Begin Again

I saw Eddie Glaude as all good things used to appear—in a flash, captured somewhere in a snippet of video in my timeline. I can’t remember how and when and where but I remember thinking “holy shit, I want to read something like this.” A quick scan later and I found Begin Again, a book written by Glaude earlier this year, before the election, about where we are and, more importantly, who we are.

It is also a book about James Baldwin—one of the greatest writers to have ever lived. Glaude takes a running hop, skip, and jump at Baldwin’s work. Which is so entirely fascinating because Baldwin’s feelings about America changed throughout the Civil Rights Movement and into the terrors of the Reagan administration. His notes were constantly in flux.

But Baldwin was consistent on one front at least. Throughout all his interviews and essays and novels, he only asks us to look and see who we really are. Glaude writes:

Baldwin saw clearly what he was up against; he fully understood the power of the American lie. It is the engine that moves this place.

What is the lie that Glaude and Baldwin refer to? Well, it’s the story we tell ourselves about America, as Glaude explains later:

...any admission of such evils in our past is so thoroughly damning that some white people are loath to admit the reality in any form. For those who cling to the idea of America, so to speak, the fear is that such an admission about, for example, the evil of slavery would make us—and the idea—completely irredeemable.

We (white people) tell ourselves the lie in order to preserve our idea of America. The land of the free, the home of the brave. But Baldwin argued that by telling ourselves this lie then we hold ourselves back.

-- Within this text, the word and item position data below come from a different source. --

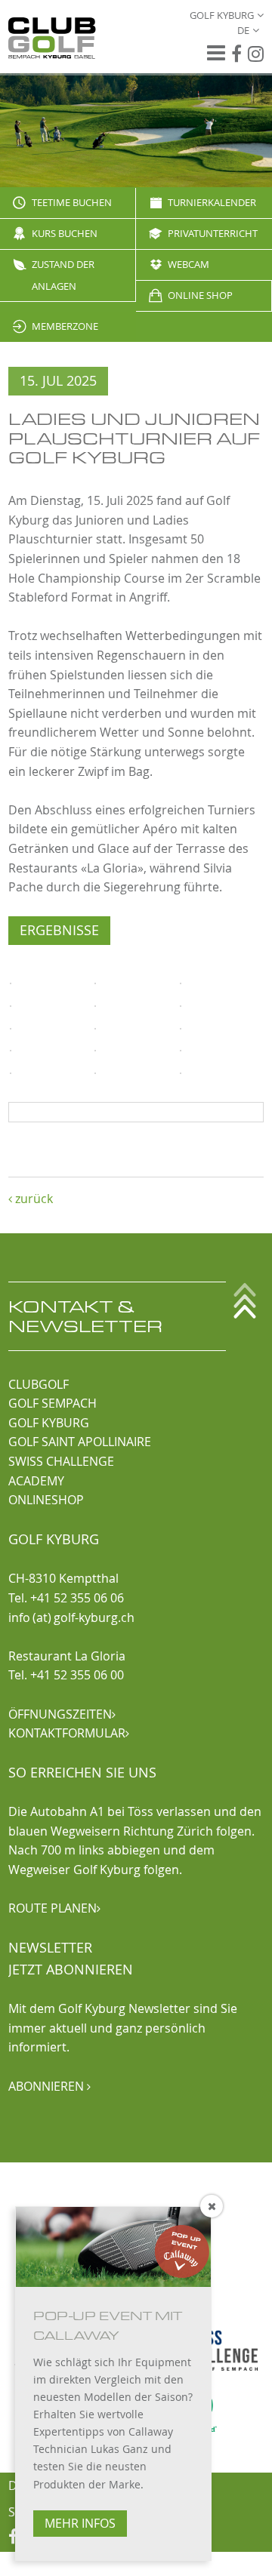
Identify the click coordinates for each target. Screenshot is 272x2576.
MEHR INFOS (80, 2523)
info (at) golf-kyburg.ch (71, 1617)
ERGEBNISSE (59, 930)
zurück (30, 1198)
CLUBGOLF (38, 1384)
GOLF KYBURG (48, 1422)
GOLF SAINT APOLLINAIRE (79, 1441)
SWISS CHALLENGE (61, 1461)
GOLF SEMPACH (52, 1403)
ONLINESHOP (46, 1499)
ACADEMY (36, 1481)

And all of America with us.

I noticed this lie in England—any mention of India is strictly forbidden. We’ll happily talk all day long about the Vietnam War and the evils of the Soviet Union but when it comes to how the British Empire and India...no. You’re simply being disrespectful for bringing it up. In fact, I’ve always sensed this from British people that they should be glad for the colonies. The implication is that we civilized them and they should be grateful.

So many lies.

Criticizing our homeland is not important in order to bring up drama. It’s not done in the spirit of trying to fling trash everywhere and make yourself sound somehow better and feel superior in the process. It’s about revealing the truth about what this country is so that we can change it. Baldwin believed that without the lie, we can fix our country.

Glaude continues:

“I would like us to do something unprecedented,” Baldwin wrote in 1967, “to create ourselves without finding it necessary to create an enemy.” In interviews with leading magazines, on television shows and in speeches across the globe, he had relentlessly deconstructed America’s race problem as, at its root, a fundamentally moral question with implications for who we take ourselves to be. Sure, policy mattered. Power mattered. But in the end, for Jimmy, what kind of human beings we aspired to be mattered more.

This is what Black Lives Matter asks of us, I realize now. It asks who we are in order to fix who we want to be.

Throughout the book, Glaude takes Baldwin’s writing from the 60’s and 70’s and then applies them to our present moment. Baldwin is hopeful at times, broken and angry and relentless in others. But goddamn I adore every moment of his writing.

Like this part, which I hope to etch into my memory, where Baldwin wrote about the murder of Martin Luther King:

Perhaps even more than the death itself, the manner of his death has forced me into a judgement concerning human life and human beings which I have always been reluctant to make....Incontestably, alas, most people are not, in action, worth very much; and yet, every human being is an unprecedented miracle. One tries to treat them as the miracles they are, while trying to protect oneself against the disasters they’ve become.

Glaude’s book is a celebration of Baldwin’s work and life, and a plea for white people like myself to confront the lie that is at the root of all our problems. And it’s the best dang book I’ve read all year.